Today, severely affected COVID-19 patients receive standard of care at intensive care unit (ICU), but clinical trials are still ongoing for new treatments, aiming at preventing long-term sequelae.


Based on the pathophysiology of SARS-CoV-2 on its ACE2-receptor, the angiotensin pathway is activated and circulating biomarkers of interest can be measured. Here, a diagnostic test accuracy study is presented, to classify COVID-19 patients in severe versus mild cases with the intention of guiding treatment decisions, to prevent pulmonary fibrosis.


Plasma samples have been collected from COVID-19 patients with ARDS at ICU (N=17), and compared with asymptomatic COVID-19 (N=7) and healthy controls (N=10) using non-parametrical statistics.
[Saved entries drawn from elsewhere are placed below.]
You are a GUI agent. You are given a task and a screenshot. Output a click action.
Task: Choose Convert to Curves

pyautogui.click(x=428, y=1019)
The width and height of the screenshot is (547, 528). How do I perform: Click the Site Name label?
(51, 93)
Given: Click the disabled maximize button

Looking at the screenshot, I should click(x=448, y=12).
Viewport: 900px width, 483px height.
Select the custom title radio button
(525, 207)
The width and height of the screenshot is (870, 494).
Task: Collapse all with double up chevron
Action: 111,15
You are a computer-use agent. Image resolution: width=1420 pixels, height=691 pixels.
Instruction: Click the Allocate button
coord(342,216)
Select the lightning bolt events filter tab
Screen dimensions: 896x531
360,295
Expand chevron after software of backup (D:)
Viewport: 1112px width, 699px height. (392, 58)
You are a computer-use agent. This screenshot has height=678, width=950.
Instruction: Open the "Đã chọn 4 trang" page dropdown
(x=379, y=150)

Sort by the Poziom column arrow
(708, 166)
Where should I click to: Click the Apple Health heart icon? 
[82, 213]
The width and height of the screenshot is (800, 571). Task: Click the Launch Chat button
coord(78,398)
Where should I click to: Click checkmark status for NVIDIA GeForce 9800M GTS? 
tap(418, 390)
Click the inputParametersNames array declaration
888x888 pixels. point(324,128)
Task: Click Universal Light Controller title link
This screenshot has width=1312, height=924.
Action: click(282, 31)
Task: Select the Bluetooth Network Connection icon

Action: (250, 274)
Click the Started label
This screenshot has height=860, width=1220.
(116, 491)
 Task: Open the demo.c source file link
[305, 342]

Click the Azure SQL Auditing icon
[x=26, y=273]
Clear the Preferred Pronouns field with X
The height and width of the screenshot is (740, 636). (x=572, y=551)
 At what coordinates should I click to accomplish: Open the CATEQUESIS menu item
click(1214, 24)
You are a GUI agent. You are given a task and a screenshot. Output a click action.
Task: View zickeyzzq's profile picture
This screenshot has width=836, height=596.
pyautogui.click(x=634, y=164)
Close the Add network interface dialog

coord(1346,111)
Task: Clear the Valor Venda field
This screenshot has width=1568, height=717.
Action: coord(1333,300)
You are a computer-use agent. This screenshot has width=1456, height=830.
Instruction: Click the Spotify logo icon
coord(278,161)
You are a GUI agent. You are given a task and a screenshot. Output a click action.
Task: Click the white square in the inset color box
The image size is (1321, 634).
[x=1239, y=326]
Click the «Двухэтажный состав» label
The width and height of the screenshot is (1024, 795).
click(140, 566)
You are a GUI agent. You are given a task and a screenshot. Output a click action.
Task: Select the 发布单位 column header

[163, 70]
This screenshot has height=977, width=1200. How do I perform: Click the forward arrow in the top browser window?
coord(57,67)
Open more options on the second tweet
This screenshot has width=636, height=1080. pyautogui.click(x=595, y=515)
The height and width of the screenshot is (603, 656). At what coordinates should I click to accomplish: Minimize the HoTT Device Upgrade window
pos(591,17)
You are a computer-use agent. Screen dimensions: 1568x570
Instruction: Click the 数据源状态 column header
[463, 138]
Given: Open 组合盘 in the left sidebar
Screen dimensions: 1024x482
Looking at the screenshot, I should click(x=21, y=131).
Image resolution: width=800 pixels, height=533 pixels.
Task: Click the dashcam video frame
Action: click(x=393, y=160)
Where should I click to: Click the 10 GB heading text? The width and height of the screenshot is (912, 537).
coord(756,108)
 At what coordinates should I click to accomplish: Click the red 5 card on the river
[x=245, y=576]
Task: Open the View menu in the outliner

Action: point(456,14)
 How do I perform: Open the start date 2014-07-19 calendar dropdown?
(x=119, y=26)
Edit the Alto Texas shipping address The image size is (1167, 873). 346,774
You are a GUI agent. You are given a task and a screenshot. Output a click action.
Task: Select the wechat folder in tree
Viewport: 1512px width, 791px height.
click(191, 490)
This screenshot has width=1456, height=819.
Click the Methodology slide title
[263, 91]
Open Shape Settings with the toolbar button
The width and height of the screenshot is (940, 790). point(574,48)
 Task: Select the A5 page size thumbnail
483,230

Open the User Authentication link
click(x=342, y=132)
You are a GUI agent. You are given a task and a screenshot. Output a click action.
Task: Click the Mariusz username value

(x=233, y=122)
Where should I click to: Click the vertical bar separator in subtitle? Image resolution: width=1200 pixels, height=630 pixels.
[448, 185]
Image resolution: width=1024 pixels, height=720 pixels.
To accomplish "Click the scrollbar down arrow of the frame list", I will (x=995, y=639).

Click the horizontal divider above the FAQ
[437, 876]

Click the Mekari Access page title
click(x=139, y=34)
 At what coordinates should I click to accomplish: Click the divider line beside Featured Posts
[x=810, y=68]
The biological markers angiotensin-(1-7) (Ang-(1-7)), transforming growth factor beta (TGF-?), ferritin and C-reactive protein (CRP) were measured. Cut-off for a composite index was obtained through ROC.


COVID-19 patients with insufficient Ang-(1-7), are eligible for substitution therapy and novel expensive therapies beside standard of care, while the subpopulation of high Ang-(1-7) is analyzed with a composite index test including TGF-?, ferritin and CRP. A cut-off of 34 in the composite index, differentiates asymptomatic COVID-19 from severe COVID-19 at ICU having acute respiratory distress syndrome (SENS=100%, SPEC=80%, AUC=0.933, LR=5) and evolving to pulmonary fibrosis (PPV=97%).


A theranostic approach is proposed with objective biomarker measurement, to guide therapeutic decisions in COVID-19 (e.g. Ang-(1-7) substitution therapy and anti-fibrotics). This could probably diminish sequels like post-ARDS pulmonary fibrosis.